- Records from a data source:

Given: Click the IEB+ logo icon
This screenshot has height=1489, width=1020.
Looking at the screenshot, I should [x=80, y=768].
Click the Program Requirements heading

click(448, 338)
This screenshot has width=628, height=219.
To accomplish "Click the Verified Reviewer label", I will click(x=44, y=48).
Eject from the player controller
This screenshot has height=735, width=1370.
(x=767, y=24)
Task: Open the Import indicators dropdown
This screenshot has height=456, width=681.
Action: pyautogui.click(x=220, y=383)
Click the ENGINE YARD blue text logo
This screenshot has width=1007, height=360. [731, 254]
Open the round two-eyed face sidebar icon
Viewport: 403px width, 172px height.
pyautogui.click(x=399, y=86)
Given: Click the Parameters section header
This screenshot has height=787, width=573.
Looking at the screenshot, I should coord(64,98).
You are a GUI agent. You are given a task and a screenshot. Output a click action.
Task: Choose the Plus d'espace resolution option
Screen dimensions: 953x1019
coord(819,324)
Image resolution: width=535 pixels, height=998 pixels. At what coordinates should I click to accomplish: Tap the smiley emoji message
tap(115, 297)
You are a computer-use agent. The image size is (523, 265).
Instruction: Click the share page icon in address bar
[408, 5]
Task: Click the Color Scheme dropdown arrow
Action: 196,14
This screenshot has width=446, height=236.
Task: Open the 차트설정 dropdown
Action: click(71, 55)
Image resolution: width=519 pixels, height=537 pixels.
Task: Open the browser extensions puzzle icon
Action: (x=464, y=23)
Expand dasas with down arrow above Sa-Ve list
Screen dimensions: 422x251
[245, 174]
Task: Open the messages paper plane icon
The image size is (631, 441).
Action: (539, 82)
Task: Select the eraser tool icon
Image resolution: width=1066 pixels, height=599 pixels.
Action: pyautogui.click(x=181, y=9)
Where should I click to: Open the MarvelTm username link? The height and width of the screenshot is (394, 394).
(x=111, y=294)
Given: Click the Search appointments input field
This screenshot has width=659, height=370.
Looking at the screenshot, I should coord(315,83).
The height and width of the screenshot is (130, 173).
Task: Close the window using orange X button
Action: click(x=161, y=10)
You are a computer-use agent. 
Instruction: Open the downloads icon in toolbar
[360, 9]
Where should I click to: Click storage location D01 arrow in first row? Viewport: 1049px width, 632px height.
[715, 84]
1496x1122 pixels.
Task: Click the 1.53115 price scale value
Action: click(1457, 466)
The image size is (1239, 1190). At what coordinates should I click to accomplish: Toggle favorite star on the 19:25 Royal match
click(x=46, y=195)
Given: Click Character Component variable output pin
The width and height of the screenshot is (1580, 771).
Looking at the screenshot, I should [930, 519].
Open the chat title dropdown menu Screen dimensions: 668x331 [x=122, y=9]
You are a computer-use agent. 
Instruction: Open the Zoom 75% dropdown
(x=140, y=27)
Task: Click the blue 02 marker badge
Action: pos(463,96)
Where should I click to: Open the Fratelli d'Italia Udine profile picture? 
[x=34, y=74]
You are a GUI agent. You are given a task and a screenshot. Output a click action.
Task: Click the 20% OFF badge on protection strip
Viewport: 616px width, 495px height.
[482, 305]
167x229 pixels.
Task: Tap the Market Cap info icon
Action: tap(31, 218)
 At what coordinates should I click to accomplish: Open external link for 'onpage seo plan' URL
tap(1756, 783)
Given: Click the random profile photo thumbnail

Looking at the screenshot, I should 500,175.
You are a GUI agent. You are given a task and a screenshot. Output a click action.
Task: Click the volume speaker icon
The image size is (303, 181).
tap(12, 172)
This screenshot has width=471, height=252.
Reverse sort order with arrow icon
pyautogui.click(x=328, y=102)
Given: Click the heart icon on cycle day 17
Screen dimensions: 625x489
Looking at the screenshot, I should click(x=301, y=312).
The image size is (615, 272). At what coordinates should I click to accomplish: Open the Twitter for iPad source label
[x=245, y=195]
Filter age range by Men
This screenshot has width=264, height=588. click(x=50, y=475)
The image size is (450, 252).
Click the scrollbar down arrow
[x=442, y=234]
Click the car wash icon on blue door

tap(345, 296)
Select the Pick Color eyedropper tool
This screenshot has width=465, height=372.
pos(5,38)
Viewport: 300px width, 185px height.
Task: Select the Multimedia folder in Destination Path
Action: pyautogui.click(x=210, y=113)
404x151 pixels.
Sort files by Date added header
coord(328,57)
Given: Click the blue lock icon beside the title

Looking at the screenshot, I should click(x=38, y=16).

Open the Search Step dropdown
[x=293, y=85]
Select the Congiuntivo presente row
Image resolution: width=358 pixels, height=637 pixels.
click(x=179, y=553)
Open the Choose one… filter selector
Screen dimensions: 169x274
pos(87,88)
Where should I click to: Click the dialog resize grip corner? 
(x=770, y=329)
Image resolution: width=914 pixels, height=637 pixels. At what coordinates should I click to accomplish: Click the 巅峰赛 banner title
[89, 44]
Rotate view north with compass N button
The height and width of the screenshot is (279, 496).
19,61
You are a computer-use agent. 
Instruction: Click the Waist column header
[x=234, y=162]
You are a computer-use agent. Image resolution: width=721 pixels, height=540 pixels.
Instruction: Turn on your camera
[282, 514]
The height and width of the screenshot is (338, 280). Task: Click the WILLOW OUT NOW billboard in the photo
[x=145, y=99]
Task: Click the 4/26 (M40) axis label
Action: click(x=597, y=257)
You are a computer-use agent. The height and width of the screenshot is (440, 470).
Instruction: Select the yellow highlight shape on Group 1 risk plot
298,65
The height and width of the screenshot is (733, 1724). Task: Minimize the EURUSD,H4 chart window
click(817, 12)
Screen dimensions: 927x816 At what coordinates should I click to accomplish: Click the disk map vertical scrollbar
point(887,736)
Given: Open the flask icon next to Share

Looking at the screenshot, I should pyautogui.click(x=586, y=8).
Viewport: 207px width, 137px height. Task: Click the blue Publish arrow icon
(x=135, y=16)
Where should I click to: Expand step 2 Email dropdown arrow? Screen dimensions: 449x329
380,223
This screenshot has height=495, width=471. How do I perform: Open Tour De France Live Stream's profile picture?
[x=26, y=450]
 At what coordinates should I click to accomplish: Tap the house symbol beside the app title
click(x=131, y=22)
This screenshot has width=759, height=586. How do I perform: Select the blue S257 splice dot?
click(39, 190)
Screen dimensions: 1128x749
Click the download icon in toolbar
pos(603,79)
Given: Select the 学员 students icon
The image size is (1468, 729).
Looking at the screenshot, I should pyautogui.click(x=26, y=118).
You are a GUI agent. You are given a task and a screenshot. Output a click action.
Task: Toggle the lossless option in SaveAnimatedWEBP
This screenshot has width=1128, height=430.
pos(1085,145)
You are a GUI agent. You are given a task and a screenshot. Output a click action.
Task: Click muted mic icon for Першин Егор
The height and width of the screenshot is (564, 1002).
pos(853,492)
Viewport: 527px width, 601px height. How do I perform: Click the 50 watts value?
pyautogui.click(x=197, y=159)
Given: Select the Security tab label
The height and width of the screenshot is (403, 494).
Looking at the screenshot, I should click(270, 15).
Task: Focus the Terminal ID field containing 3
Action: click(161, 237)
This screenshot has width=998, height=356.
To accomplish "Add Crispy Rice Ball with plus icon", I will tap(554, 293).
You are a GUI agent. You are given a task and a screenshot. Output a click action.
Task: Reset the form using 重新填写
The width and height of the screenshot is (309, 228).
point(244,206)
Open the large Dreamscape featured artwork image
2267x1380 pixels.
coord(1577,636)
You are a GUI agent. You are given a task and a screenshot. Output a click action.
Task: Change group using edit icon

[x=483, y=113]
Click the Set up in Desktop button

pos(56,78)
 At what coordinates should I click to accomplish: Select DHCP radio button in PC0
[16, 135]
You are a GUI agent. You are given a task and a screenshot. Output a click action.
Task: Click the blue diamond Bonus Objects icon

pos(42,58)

- TASK INSTRUCTIONS: Every line of the records should be reproduced exactly.

- WORKED SOLUTION:
Given: Click the IEB+ logo icon
This screenshot has height=1489, width=1020.
Looking at the screenshot, I should [x=80, y=768].
Click the Program Requirements heading

click(448, 338)
This screenshot has width=628, height=219.
To accomplish "Click the Verified Reviewer label", I will click(x=44, y=48).
Eject from the player controller
This screenshot has height=735, width=1370.
(x=767, y=24)
Task: Open the Import indicators dropdown
This screenshot has height=456, width=681.
Action: pyautogui.click(x=220, y=383)
Click the ENGINE YARD blue text logo
This screenshot has width=1007, height=360. [731, 254]
Open the round two-eyed face sidebar icon
Viewport: 403px width, 172px height.
pyautogui.click(x=399, y=86)
Given: Click the Parameters section header
This screenshot has height=787, width=573.
Looking at the screenshot, I should coord(64,98).
You are a GUI agent. You are given a task and a screenshot. Output a click action.
Task: Choose the Plus d'espace resolution option
Screen dimensions: 953x1019
coord(819,324)
Image resolution: width=535 pixels, height=998 pixels. At what coordinates should I click to accomplish: Tap the smiley emoji message
tap(115, 297)
You are a computer-use agent. The image size is (523, 265).
Instruction: Click the share page icon in address bar
[408, 5]
Task: Click the Color Scheme dropdown arrow
Action: 196,14
This screenshot has width=446, height=236.
Task: Open the 차트설정 dropdown
Action: click(71, 55)
Image resolution: width=519 pixels, height=537 pixels.
Task: Open the browser extensions puzzle icon
Action: (x=464, y=23)
Expand dasas with down arrow above Sa-Ve list
Screen dimensions: 422x251
[245, 174]
Task: Open the messages paper plane icon
The image size is (631, 441).
Action: (539, 82)
Task: Select the eraser tool icon
Image resolution: width=1066 pixels, height=599 pixels.
Action: pyautogui.click(x=181, y=9)
Where should I click to: Open the MarvelTm username link? The height and width of the screenshot is (394, 394).
(x=111, y=294)
Given: Click the Search appointments input field
This screenshot has width=659, height=370.
Looking at the screenshot, I should coord(315,83).
The height and width of the screenshot is (130, 173).
Task: Close the window using orange X button
Action: click(x=161, y=10)
You are a computer-use agent. 
Instruction: Open the downloads icon in toolbar
[360, 9]
Where should I click to: Click storage location D01 arrow in first row? Viewport: 1049px width, 632px height.
[715, 84]
1496x1122 pixels.
Task: Click the 1.53115 price scale value
Action: click(1457, 466)
The image size is (1239, 1190). At what coordinates should I click to accomplish: Toggle favorite star on the 19:25 Royal match
click(x=46, y=195)
Given: Click Character Component variable output pin
The width and height of the screenshot is (1580, 771).
Looking at the screenshot, I should [930, 519].
Open the chat title dropdown menu Screen dimensions: 668x331 [x=122, y=9]
You are a computer-use agent. 
Instruction: Open the Zoom 75% dropdown
(x=140, y=27)
Task: Click the blue 02 marker badge
Action: pos(463,96)
Where should I click to: Open the Fratelli d'Italia Udine profile picture? 
[x=34, y=74]
You are a GUI agent. You are given a task and a screenshot. Output a click action.
Task: Click the 20% OFF badge on protection strip
Viewport: 616px width, 495px height.
[482, 305]
167x229 pixels.
Task: Tap the Market Cap info icon
Action: tap(31, 218)
 At what coordinates should I click to accomplish: Open external link for 'onpage seo plan' URL
tap(1756, 783)
Given: Click the random profile photo thumbnail

Looking at the screenshot, I should 500,175.
You are a GUI agent. You are given a task and a screenshot. Output a click action.
Task: Click the volume speaker icon
The image size is (303, 181).
tap(12, 172)
This screenshot has width=471, height=252.
Reverse sort order with arrow icon
pyautogui.click(x=328, y=102)
Given: Click the heart icon on cycle day 17
Screen dimensions: 625x489
Looking at the screenshot, I should click(x=301, y=312).
The image size is (615, 272). At what coordinates should I click to accomplish: Open the Twitter for iPad source label
[x=245, y=195]
Filter age range by Men
This screenshot has width=264, height=588. click(x=50, y=475)
The image size is (450, 252).
Click the scrollbar down arrow
[x=442, y=234]
Click the car wash icon on blue door

tap(345, 296)
Select the Pick Color eyedropper tool
This screenshot has width=465, height=372.
pos(5,38)
Viewport: 300px width, 185px height.
Task: Select the Multimedia folder in Destination Path
Action: pyautogui.click(x=210, y=113)
404x151 pixels.
Sort files by Date added header
coord(328,57)
Given: Click the blue lock icon beside the title

Looking at the screenshot, I should click(x=38, y=16).

Open the Search Step dropdown
[x=293, y=85]
Select the Congiuntivo presente row
Image resolution: width=358 pixels, height=637 pixels.
click(x=179, y=553)
Open the Choose one… filter selector
Screen dimensions: 169x274
pos(87,88)
Where should I click to: Click the dialog resize grip corner? 
(x=770, y=329)
Image resolution: width=914 pixels, height=637 pixels. At what coordinates should I click to accomplish: Click the 巅峰赛 banner title
[89, 44]
Rotate view north with compass N button
The height and width of the screenshot is (279, 496).
19,61
You are a computer-use agent. 
Instruction: Click the Waist column header
[x=234, y=162]
You are a computer-use agent. Image resolution: width=721 pixels, height=540 pixels.
Instruction: Turn on your camera
[282, 514]
The height and width of the screenshot is (338, 280). Task: Click the WILLOW OUT NOW billboard in the photo
[x=145, y=99]
Task: Click the 4/26 (M40) axis label
Action: click(x=597, y=257)
You are a computer-use agent. The height and width of the screenshot is (440, 470).
Instruction: Select the yellow highlight shape on Group 1 risk plot
298,65
The height and width of the screenshot is (733, 1724). Task: Minimize the EURUSD,H4 chart window
click(817, 12)
Screen dimensions: 927x816 At what coordinates should I click to accomplish: Click the disk map vertical scrollbar
point(887,736)
Given: Open the flask icon next to Share

Looking at the screenshot, I should pyautogui.click(x=586, y=8).
Viewport: 207px width, 137px height. Task: Click the blue Publish arrow icon
(x=135, y=16)
Where should I click to: Expand step 2 Email dropdown arrow? Screen dimensions: 449x329
380,223
This screenshot has height=495, width=471. How do I perform: Open Tour De France Live Stream's profile picture?
[x=26, y=450]
 At what coordinates should I click to accomplish: Tap the house symbol beside the app title
click(x=131, y=22)
This screenshot has width=759, height=586. How do I perform: Select the blue S257 splice dot?
click(39, 190)
Screen dimensions: 1128x749
Click the download icon in toolbar
pos(603,79)
Given: Select the 学员 students icon
The image size is (1468, 729).
Looking at the screenshot, I should pyautogui.click(x=26, y=118).
You are a GUI agent. You are given a task and a screenshot. Output a click action.
Task: Toggle the lossless option in SaveAnimatedWEBP
This screenshot has width=1128, height=430.
pos(1085,145)
You are a GUI agent. You are given a task and a screenshot. Output a click action.
Task: Click muted mic icon for Першин Егор
The height and width of the screenshot is (564, 1002).
pos(853,492)
Viewport: 527px width, 601px height. How do I perform: Click the 50 watts value?
pyautogui.click(x=197, y=159)
Given: Select the Security tab label
The height and width of the screenshot is (403, 494).
Looking at the screenshot, I should click(270, 15).
Task: Focus the Terminal ID field containing 3
Action: click(161, 237)
This screenshot has width=998, height=356.
To accomplish "Add Crispy Rice Ball with plus icon", I will tap(554, 293).
You are a GUI agent. You are given a task and a screenshot. Output a click action.
Task: Reset the form using 重新填写
The width and height of the screenshot is (309, 228).
point(244,206)
Open the large Dreamscape featured artwork image
2267x1380 pixels.
coord(1577,636)
You are a GUI agent. You are given a task and a screenshot. Output a click action.
Task: Change group using edit icon

[x=483, y=113]
Click the Set up in Desktop button

pos(56,78)
 At what coordinates should I click to accomplish: Select DHCP radio button in PC0
[16, 135]
You are a GUI agent. You are given a task and a screenshot. Output a click action.
Task: Click the blue diamond Bonus Objects icon

pos(42,58)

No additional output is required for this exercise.